AIM OF THE TASK: Could you filter the listing for lines with the word "screenshot" and return them?

EXTRACTED MATERIAL:
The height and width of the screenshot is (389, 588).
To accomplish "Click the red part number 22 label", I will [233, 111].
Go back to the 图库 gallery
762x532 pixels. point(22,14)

---

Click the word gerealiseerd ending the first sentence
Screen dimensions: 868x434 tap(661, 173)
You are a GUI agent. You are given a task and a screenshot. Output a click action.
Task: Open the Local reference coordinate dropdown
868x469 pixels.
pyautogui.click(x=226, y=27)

TASK SOLUTION:
The height and width of the screenshot is (389, 588).
You are a GUI agent. You are given a task and a screenshot. Output a click action.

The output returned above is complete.